Selection
◆ ◆ ◆
Skip site navigation (1)Skip section navigation (2)
Date:      Fri, 30 Jul 2010 13:49:59 -0500
From:      Alan Cox <alc@cs.rice.edu>
To:        John Baldwin <jhb@freebsd.org>
Cc:        alc@freebsd.org, Matthew Fleming <mdf356@gmail.com>, Andriy Gapon <avg@freebsd.org>, freebsd-arch@freebsd.org
Subject:   Re: amd64: change VM_KMEM_SIZE_SCALE to 1?
Message-ID:  <4C531ED7.9010601@cs.rice.edu>
In-Reply-To: <201007270935.52082.jhb@freebsd.org>
References:  <4C4DB2B8.9080404@freebsd.org> <4C4DD1AA.3050906@freebsd.org> <AANLkTimWcXHAz=K1UM6ECa=6xR5KuS-sf_nDhbFEgehq@mail.gmail.com> <201007270935.52082.jhb@freebsd.org>

next in thread | previous in thread | raw e-mail | index | archive | help
John Baldwin wrote:
> On Monday, July 26, 2010 3:30:59 pm Alan Cox wrote:
>   
>> As far as eliminating or reducing the manual tuning that many ZFS users do,
>> I would love to see someone tackle the overly conservative hard limit that
>> we place on the number of vnode structures.  The current hard limit was put
>> in place when we had just introduced mutexes into many structures and more a
>> mutex was much larger than it is today.
>>     
>
>   

I took a look at the history of the "desiredvnodes" computation.  Prior 
to r115266, in May of 2003, the computation was based on physical memory 
and there was no MAXVNODES_MAX limit.  It was simply:

desiredvnodes = maxproc + cnt.v_page_count / 4;

r115266 introduced the min() that also took into account the virtual 
address space limit on the heap.  As I recall, it was to stop "kmem_map 
too small" panics.  In fact, I was asked to make this change by re@.

Finally, in August 2004, r133038, introduced MAXVNODES_MAX.  The commit 
message doesn't say, but I think the motivation was again to stop 
"kmem_map too small" panics.  In effect, the virtual address space limit 
introduced by r115266 wasn't working.

Enough history, here are some data points for the "desiredvnodes" 
computation on amd64 and i386 above and below the point where 
MAXVNODES_MAX has an effect.  "phys" is the number of vnodes that would 
be allowed based upon physical memory size, and "virt" is the number of 
vnodes that would be allowed based upon virtual memory size.
◆ ◆ ◆
Extracted entries
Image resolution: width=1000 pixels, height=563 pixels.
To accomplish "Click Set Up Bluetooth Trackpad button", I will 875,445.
◆ ◆ ◆
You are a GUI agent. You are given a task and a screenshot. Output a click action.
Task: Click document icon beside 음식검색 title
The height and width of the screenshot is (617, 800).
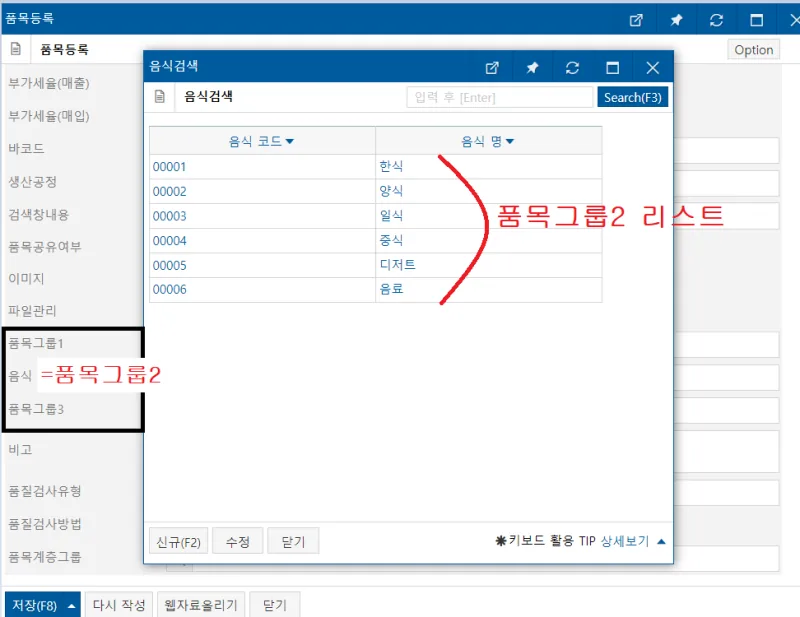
◆ ◆ ◆
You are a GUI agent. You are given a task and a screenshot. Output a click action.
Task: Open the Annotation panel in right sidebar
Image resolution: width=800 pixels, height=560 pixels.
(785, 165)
◆ ◆ ◆
Requirement
From the message about the vnode limit, return the passage that begins with the words containing "r115266 introduced the" and ends with "virtual memory size.". The material has no connection to the text.

Response below
r115266 introduced the min() that also took into account the virtual 
address space limit on the heap.  As I recall, it was to stop "kmem_map 
too small" panics.  In fact, I was asked to make this change by re@.

Finally, in August 2004, r133038, introduced MAXVNODES_MAX.  The commit 
message doesn't say, but I think the motivation was again to stop 
"kmem_map too small" panics.  In effect, the virtual address space limit 
introduced by r115266 wasn't working.

Enough history, here are some data points for the "desiredvnodes" 
computation on amd64 and i386 above and below the point where 
MAXVNODES_MAX has an effect.  "phys" is the number of vnodes that would 
be allowed based upon physical memory size, and "virt" is the number of 
vnodes that would be allowed based upon virtual memory size.